Una "prima volta" che è avvenuta a poco più di 17 anni (per la precisione 17 anni 3 mesi e 18 giorni, solo due settimana in più di Pirlo, che ha esordito in prima squadra a 17 anni 3 mesi 5 giorni) in una gara con l'Avellino che ha subito trasmesso al "baby" i gradi inamovibili non solo del titolare, ma anche del regista di qualità, pronto, appunto, a ripercorrere le orme del suo conterraneo Andrea Pirlo. Da quel primo passo il cammino di Tonali si è trasformato in una corsa, con prestazioni che hanno richiamato su di lui l'attenzione di tutte le più grandi squadre d'Europa, comprese Inter e Juve fino al Chelsea di Sarri che solo poche settimane fa ha avanzato al presidente Massimo Cellino un'offerta di trenta milioni che è stata respinta al mittente. Il costo del cartellino del gioiello del Brescia, infatti, sta lievitando e il massimo dirigente biancazzurro già si sta fregando le mani per una vera e propria asta che potrebbe riempire in modo prezioso le casse societarie.

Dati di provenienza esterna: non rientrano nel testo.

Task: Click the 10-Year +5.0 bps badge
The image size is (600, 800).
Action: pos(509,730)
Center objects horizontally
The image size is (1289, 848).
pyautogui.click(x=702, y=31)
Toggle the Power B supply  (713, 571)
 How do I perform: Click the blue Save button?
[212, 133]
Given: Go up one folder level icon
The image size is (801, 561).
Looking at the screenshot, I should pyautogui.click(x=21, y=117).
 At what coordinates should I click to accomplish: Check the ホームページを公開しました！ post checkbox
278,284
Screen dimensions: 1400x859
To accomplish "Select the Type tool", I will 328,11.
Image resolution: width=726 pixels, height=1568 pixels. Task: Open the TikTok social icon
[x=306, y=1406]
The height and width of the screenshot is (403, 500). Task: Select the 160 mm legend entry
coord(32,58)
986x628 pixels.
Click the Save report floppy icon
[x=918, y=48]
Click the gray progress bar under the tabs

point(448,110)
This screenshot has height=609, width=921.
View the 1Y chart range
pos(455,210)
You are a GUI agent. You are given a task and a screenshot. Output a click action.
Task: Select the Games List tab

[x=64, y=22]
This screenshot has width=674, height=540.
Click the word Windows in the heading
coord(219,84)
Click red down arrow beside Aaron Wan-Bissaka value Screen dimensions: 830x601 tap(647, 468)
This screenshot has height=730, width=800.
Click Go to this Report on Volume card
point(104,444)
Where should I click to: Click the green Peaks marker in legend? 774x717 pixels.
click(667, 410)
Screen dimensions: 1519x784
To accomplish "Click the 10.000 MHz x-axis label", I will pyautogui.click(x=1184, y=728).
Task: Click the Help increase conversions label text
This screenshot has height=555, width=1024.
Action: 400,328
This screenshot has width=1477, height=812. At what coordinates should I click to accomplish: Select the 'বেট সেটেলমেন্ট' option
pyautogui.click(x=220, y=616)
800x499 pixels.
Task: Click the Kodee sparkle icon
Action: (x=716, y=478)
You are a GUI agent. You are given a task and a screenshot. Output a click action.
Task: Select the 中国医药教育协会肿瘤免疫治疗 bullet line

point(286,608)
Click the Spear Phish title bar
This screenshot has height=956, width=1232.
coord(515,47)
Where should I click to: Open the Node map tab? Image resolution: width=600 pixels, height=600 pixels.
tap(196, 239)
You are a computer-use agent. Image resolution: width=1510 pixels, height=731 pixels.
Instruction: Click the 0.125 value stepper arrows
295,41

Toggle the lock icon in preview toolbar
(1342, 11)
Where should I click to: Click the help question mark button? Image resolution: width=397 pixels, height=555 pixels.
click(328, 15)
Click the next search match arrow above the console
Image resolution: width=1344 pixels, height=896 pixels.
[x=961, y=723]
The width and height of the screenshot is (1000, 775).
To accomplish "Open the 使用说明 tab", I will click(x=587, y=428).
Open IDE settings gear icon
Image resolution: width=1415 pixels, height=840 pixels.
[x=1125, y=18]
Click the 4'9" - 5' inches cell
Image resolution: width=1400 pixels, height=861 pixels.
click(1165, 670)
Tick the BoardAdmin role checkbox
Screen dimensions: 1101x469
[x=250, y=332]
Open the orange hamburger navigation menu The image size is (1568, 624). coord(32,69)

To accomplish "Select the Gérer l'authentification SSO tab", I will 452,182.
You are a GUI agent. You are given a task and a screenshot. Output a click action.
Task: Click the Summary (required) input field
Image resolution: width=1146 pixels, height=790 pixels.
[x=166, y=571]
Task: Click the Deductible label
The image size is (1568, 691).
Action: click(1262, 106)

Dalla gara con l'Avellino in poi sono state diverse le "prime volte" che Tonali ha dovuto "pagare" ai compagni di squadra con il classico vassoio di paste. Una tradizione che sembra destinata a presentare altri appuntamenti, a cominciare, naturalmente, dalla prima, attesa apparizione con la maglia dell'Italia. A proposito di spogliatoio del Brescia, impegnato a preparare il big-match di domenica con il Verona, è tornato a pienamente disposizione Dall'Oglio, ma si sono fermati Andrenacci e Curcio. Il rientrante Alfonso e Mateju sono così pronti a giocare dal 1' con gli scaligeri.